Task 1
Answer these questions using the golf ball forum thread:
(a) What score did FrogsHair once break using a used range ball?
(b) According to Fourputt, what are you doing with the balls when you pay your fee at the range?
(c) About how many new/used balls did Surtees buy off eBay when starting to play?
Task 2
Print the golf ball forum thread between "You might warn" and "buy new balls.", inclusive.

Provided passage

# New or used golfballs?



## daveyvisser (Mar 3, 2011)

Do you mainly use new golfballs or used golfballs?


----------



## FrogsHair (Mar 4, 2010)

For me depends on the importance of the round or practice session. Tournaments, and important practice session I will use my normal "new" gamers. When I practice my putting I will use those new gamers. Other times, I use what ever is handy. As long as the ball is not out of round, cover not split, and will fly reasonably well, I'll use it. I once broke 80 (as a bet) using a used range ball. I was just swinging really well that day. :thumbsup:

True story; My nephew who is not what I would call "golf educated" was using range balls to play golf with. He had about 20 or so in his bag. I asked him what he doing with all of them. He told me "some guy gave them to me before we left the driving range." He liked the way the markings on these range balls allowed him to line them up once he was on the green. :dunno:


----------



## Fourputt (Nov 18, 2006)

FrogsHair said:


> For me depends on the importance of the round or practice session. Tournaments, and important practice session I will use my normal "new" gamers. When I practice my putting I will use those new gamers. Other times, I use what ever is handy. As long as the ball is not out of round, cover not split, and will fly reasonably well, I'll use it. I once broke 80 (as a bet) using a used range ball. I was just swinging really well that day. :thumbsup:
> 
> True story; My nephew who is not what I would call "golf educated" was using range balls to play golf with. He had about 20 or so in his bag. I asked him what he doing with all of them. He told me "some guy gave them to me before we left the driving range." He liked the way the markings on these range balls allowed him to line them up once he was on the green. :dunno:


You might warn him that many golf courses will eject him if caught playing with range balls, because taking balls from the range is theft. I know that my home course will do so. When you play your fee at the range you are only renting the balls. If everyone took a half dozen range balls home every time he played, balls at the range would cost 3 times what they do now, or the range would cease to exist.

Once in a while I'll keep and use a ball I find on the course, but I only buy new balls.


----------



## stevel1017 (Apr 30, 2007)

I use mainly new balls, I want teh consistancy they provide


----------



## Surtees (Sep 11, 2007)

If the round matters to me I will only use new balls but other then that I will hit most balls as long as the are round and fly well. When I started playing I brought like 50 new/used balls off ebay which worked well because it was a cheap start and a lot of them got lost....


----------

Source material
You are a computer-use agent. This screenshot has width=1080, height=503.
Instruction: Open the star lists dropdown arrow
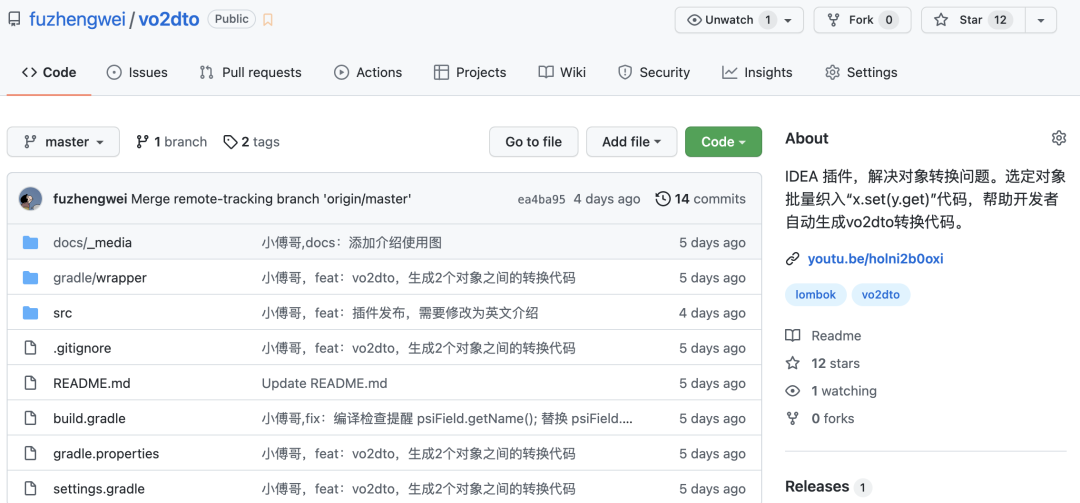tap(1040, 20)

Exercise result 1
(a) 80
(b) Only renting them
(c) About 50

Exercise result 2
You might warn him that many golf courses will eject him if caught playing with range balls, because taking balls from the range is theft. I know that my home course will do so. When you play your fee at the range you are only renting the balls. If everyone took a half dozen range balls home every time he played, balls at the range would cost 3 times what they do now, or the range would cease to exist.

Once in a while I'll keep and use a ball I find on the course, but I only buy new balls.